Reduce Workplace Stress with 4 Easy Tips
Stress can cause an elevated heart rate, muscular tension, and trigger the release of the stress hormone, cortisol. That causes interference with eating, sleeping, and your ability to fight infections. Stress also often leads to early career burnout and dangerous health complications such as cardiovascular disease and high blood pressure. Fortunately, there are four simple and easy things you can do to help reduce stress and keep you healthier and happier.
1. Avoid Multitasking
For years multitasking was hailed as a valuable skill. Now researchers believe that it actually reduces productivity. You may be doing more, but less attentively. That leads to mistakes and do-overs, ultimately costing you time and effort. Instead of trying to spin plates by multitasking, prioritize your tasks. Then give each your undivided attention, as you tick them off your to-do list, one at a time. You’ll likely find that you do a better job and accomplish significantly more, with considerably less stress.
2. Establish Boundaries
To achieve that level of focus, you may need to reevaluate your boundaries. Research confirms that it can take an average of 20 minutes or more to get back on task, after even a small distraction. Set up systems that encourage concentration. If you need to check emails and texts, do it at scheduled intervals instead of every time one arrives. Then you can ignore the distractions while you’re concentrating on the task at hand, knowing that you will handle everything at the appointed time.
3. Clear Your Desk
Studies also reveal that a clean workplace or cleared-off desk translates into clear thinking. Even just looking at a messy desk can trigger mental stress, as you think “I’ve got a mountain of work to do.” But when you survey a clear, organized office it has the opposite effect, reassuring your mind that everything is under control. Studies also link an uncluttered environment to more successful weight management. So if weight control is on your to-do list, that’s a fringe benefit of tidying up your desk at the end of each day. You’ll start each workday with a fresh perspective and less worry.

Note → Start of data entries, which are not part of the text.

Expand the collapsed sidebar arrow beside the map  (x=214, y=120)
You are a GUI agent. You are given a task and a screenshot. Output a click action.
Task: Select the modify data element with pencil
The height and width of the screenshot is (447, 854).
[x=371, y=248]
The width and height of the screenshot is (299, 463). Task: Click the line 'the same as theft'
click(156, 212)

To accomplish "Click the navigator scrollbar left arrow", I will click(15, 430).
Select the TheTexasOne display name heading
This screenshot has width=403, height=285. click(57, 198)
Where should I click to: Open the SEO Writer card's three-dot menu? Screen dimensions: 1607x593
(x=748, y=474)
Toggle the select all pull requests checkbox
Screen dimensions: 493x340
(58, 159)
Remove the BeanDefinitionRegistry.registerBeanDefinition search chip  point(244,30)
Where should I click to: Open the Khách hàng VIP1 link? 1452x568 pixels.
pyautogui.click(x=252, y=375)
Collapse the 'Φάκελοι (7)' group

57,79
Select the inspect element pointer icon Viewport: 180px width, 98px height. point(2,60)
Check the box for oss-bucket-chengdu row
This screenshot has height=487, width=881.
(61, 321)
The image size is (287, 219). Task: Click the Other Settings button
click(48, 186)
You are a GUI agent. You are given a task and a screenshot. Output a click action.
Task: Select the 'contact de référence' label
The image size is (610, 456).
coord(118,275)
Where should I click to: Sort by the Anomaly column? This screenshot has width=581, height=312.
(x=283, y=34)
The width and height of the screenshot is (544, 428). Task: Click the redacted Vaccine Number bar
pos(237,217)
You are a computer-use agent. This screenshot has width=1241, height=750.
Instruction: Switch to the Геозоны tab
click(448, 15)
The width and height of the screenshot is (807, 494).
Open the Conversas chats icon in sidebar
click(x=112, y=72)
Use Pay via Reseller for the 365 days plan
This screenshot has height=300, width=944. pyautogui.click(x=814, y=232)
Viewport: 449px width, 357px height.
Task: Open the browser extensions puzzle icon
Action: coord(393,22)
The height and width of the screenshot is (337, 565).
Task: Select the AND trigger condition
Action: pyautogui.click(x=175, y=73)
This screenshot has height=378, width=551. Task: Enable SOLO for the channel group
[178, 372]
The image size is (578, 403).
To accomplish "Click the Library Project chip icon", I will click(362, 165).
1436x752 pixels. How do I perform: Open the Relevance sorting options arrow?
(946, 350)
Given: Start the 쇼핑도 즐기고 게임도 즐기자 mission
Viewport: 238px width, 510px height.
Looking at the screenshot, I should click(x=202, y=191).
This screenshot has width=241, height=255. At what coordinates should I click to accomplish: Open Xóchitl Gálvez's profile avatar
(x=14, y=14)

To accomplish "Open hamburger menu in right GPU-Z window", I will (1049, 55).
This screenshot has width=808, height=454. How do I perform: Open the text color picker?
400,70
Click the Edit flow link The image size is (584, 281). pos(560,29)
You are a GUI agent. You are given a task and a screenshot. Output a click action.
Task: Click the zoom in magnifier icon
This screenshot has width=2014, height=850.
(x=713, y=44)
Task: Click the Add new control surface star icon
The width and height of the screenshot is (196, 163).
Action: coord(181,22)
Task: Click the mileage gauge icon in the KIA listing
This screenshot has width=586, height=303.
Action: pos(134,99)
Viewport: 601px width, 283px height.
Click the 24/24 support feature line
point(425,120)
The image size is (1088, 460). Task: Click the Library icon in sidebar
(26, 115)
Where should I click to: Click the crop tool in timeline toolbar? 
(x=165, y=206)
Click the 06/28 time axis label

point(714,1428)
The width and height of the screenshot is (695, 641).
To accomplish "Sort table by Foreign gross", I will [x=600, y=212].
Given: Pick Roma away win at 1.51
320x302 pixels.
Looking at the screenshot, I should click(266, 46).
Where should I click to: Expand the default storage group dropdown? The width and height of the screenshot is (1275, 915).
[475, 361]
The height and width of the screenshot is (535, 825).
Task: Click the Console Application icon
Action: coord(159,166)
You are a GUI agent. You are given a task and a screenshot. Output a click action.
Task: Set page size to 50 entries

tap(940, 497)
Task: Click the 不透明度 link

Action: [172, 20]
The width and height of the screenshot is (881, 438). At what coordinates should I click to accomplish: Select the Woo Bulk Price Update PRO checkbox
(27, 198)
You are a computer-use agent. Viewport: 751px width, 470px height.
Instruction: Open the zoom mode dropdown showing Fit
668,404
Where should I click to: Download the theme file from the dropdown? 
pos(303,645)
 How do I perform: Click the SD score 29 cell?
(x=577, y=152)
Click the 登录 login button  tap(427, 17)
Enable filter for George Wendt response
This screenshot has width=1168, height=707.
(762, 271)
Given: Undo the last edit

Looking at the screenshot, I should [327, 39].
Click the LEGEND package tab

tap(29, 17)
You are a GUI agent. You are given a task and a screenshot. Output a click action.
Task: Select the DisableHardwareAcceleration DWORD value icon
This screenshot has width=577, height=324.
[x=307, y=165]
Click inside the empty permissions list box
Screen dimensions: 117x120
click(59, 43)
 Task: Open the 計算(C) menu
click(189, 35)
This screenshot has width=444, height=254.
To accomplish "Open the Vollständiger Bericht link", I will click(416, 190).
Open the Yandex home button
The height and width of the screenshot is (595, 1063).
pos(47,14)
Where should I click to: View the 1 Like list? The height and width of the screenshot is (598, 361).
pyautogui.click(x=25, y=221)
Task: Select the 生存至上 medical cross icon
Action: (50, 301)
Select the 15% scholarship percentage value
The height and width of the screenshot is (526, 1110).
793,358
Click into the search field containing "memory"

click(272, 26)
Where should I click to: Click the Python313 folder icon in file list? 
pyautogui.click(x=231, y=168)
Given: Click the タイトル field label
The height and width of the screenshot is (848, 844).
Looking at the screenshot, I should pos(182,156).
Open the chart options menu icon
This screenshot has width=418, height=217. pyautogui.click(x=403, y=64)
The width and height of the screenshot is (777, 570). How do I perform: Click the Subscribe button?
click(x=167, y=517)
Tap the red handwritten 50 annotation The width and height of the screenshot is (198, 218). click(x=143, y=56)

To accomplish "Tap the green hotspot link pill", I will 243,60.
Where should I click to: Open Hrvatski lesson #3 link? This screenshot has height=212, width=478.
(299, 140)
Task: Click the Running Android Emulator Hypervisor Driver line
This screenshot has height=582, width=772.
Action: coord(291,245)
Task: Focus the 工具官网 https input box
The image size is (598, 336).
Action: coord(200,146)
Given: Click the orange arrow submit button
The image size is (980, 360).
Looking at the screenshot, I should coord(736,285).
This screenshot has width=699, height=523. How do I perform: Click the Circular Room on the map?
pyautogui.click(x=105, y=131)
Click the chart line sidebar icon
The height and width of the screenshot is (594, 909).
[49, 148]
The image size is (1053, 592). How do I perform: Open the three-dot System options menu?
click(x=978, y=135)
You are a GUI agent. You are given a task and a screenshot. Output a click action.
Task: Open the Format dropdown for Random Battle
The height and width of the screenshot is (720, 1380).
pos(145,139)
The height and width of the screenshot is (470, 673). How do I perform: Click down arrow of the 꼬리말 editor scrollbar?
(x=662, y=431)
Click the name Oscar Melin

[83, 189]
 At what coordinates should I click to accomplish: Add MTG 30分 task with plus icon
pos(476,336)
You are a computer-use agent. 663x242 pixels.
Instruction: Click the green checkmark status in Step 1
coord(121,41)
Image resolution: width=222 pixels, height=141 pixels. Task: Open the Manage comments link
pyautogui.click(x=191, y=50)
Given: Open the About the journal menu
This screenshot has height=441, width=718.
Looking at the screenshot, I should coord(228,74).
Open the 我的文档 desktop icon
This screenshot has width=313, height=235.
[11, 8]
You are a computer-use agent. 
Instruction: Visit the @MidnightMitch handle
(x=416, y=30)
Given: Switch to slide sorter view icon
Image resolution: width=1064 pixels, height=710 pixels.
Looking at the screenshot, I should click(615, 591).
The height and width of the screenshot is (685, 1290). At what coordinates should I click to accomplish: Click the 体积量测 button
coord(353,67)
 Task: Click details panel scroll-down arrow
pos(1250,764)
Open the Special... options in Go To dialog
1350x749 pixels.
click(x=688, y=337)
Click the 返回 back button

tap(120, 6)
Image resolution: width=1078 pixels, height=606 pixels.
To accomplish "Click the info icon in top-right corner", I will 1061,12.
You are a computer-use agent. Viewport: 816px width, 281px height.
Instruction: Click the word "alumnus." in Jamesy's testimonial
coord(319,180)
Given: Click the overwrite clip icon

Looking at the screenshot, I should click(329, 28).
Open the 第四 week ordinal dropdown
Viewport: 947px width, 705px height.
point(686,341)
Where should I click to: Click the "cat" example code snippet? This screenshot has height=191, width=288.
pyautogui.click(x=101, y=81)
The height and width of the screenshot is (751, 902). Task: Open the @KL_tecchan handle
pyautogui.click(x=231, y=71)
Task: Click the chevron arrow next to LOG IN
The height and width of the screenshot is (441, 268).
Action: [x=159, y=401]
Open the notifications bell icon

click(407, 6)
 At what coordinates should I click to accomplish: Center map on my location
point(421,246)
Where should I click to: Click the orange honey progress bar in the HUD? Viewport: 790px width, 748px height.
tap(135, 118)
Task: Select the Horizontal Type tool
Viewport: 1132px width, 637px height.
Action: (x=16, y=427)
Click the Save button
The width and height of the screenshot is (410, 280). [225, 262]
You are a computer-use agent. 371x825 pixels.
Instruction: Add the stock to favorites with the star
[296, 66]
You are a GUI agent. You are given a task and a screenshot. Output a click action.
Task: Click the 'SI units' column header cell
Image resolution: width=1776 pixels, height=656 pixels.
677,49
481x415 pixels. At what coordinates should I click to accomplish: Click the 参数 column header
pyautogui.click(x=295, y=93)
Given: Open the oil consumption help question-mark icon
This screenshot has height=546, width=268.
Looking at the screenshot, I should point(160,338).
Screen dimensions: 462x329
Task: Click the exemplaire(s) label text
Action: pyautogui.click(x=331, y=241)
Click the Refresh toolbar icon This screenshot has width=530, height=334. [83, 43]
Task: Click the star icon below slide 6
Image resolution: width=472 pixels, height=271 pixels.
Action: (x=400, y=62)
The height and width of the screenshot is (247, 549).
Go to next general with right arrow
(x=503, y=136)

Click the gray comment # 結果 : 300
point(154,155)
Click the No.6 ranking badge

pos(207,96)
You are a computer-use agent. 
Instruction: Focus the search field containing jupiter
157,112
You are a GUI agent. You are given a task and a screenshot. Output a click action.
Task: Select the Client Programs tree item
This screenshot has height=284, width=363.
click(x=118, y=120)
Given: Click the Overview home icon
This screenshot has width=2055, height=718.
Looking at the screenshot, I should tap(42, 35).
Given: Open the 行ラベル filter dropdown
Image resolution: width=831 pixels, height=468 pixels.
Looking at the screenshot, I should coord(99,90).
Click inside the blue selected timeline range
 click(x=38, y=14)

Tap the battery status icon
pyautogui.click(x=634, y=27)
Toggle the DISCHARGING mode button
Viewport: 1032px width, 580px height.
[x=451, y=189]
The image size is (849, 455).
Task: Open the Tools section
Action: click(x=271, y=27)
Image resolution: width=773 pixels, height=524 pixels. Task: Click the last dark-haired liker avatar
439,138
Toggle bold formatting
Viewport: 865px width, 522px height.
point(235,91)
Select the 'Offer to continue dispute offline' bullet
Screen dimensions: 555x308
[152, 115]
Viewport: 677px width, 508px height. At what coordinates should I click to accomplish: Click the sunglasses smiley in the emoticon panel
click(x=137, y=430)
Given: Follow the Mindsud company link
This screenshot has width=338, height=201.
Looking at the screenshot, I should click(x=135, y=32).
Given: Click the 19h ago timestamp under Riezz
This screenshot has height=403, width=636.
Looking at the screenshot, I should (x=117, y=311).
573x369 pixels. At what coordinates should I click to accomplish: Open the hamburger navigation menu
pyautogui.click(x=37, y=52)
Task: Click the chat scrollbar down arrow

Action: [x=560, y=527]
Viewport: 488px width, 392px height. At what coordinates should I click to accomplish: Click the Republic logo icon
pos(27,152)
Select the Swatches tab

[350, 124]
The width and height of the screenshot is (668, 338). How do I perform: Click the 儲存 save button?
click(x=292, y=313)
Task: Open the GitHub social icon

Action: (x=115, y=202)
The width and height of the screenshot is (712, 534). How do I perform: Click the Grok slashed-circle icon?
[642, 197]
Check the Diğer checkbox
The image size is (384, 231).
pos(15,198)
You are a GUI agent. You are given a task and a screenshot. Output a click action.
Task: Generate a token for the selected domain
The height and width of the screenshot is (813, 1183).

4. Eat Stress-Reducing Foods
Avoid sugary drinks, too much caffeine, and get your daily dose of magnesium and potassium, which are known stress reducers. Two great sources are bananas and avocados. Green leafy vegetables help to keep your cortisol levels steady, and Omega-3 fats−the healthy ones found in chia seeds and fish− manage adrenaline levels. Harvard Medical School also recommends a breakfast rich in healthy proteins, with complex carbs, to balance your blood sugar and jumpstart cognitive function.
Of course sufficient sleep and daily exercise are also fantastic stress reducers and mood elevators. Take the time to renew and rejuvenate. When you’re not at work, give yourself a break and go have fun with friends and family.